*TASK BRIEF*. Tell how many lines of the data below have the string "section" in them. Say nothing more.

+++ PROVIDED ENTRIES +++

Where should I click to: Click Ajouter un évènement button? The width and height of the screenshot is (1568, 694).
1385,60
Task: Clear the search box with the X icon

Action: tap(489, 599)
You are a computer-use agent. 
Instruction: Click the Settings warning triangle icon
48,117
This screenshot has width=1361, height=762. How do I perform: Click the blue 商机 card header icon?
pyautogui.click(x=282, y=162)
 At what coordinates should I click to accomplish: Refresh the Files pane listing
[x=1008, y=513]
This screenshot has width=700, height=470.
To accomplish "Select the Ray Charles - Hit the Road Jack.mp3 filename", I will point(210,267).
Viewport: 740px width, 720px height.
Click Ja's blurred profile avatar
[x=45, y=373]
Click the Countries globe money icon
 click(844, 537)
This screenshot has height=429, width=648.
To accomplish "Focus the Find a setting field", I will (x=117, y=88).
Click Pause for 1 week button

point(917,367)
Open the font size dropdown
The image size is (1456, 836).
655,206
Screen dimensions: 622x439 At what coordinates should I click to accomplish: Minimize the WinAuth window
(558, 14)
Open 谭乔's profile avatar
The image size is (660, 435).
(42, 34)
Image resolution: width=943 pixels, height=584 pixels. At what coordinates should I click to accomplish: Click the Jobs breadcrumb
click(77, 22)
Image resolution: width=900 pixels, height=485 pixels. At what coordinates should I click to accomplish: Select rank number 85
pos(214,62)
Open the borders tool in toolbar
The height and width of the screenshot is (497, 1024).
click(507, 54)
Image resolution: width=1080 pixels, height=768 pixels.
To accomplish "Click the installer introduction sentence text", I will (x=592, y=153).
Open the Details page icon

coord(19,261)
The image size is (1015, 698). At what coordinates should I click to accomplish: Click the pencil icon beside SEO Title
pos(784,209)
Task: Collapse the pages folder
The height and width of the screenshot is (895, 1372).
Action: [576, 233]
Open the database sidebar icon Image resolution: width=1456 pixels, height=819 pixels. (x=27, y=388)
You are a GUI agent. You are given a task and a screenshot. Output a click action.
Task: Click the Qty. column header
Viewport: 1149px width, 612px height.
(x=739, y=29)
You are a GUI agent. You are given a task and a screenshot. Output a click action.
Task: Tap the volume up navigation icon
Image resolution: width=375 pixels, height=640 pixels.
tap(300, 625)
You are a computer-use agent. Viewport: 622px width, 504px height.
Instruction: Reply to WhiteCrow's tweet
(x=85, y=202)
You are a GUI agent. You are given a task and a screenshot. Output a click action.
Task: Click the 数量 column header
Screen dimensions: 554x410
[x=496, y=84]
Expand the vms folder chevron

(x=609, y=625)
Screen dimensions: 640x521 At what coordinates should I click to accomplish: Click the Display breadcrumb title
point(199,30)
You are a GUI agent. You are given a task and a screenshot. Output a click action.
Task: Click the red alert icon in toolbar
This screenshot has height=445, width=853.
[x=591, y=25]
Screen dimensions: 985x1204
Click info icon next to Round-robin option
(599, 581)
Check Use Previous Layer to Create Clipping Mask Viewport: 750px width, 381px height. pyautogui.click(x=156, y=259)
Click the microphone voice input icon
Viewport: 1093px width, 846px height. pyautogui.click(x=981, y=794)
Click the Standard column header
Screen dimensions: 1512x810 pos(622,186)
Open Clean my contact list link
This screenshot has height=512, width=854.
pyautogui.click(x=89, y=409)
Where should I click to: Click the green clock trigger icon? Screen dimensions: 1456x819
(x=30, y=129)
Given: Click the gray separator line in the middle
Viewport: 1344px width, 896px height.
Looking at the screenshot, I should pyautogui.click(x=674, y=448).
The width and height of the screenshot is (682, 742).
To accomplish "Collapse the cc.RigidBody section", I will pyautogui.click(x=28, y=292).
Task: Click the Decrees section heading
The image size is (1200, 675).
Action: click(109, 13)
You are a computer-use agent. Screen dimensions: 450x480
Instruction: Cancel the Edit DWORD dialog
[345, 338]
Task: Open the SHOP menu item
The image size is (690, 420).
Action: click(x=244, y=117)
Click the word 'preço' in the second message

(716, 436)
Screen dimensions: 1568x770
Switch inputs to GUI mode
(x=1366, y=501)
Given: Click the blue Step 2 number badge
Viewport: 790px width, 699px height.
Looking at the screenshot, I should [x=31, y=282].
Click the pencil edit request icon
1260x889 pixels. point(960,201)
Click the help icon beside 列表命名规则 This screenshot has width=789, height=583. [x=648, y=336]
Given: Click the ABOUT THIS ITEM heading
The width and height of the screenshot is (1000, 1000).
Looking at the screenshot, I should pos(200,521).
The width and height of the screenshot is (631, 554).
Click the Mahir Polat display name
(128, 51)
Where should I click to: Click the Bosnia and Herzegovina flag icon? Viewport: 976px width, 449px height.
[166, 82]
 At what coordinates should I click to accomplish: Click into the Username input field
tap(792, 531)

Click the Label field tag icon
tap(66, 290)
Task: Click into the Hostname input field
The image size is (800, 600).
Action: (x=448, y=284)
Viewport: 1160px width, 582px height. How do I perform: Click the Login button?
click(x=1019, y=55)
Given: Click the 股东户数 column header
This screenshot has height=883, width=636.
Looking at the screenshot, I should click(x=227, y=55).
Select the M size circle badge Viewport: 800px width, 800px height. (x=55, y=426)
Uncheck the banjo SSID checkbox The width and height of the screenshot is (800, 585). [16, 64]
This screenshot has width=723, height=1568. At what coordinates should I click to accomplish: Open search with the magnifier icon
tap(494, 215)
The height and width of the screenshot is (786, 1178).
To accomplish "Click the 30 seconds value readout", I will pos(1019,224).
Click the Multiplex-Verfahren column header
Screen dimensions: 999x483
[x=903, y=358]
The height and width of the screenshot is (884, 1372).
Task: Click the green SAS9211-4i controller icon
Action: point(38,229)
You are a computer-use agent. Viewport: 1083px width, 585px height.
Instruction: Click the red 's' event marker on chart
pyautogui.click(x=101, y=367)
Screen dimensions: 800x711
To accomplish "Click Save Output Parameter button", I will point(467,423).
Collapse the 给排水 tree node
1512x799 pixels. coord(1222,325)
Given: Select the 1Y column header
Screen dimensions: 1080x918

+++

*SOLUTION BELOW*. 2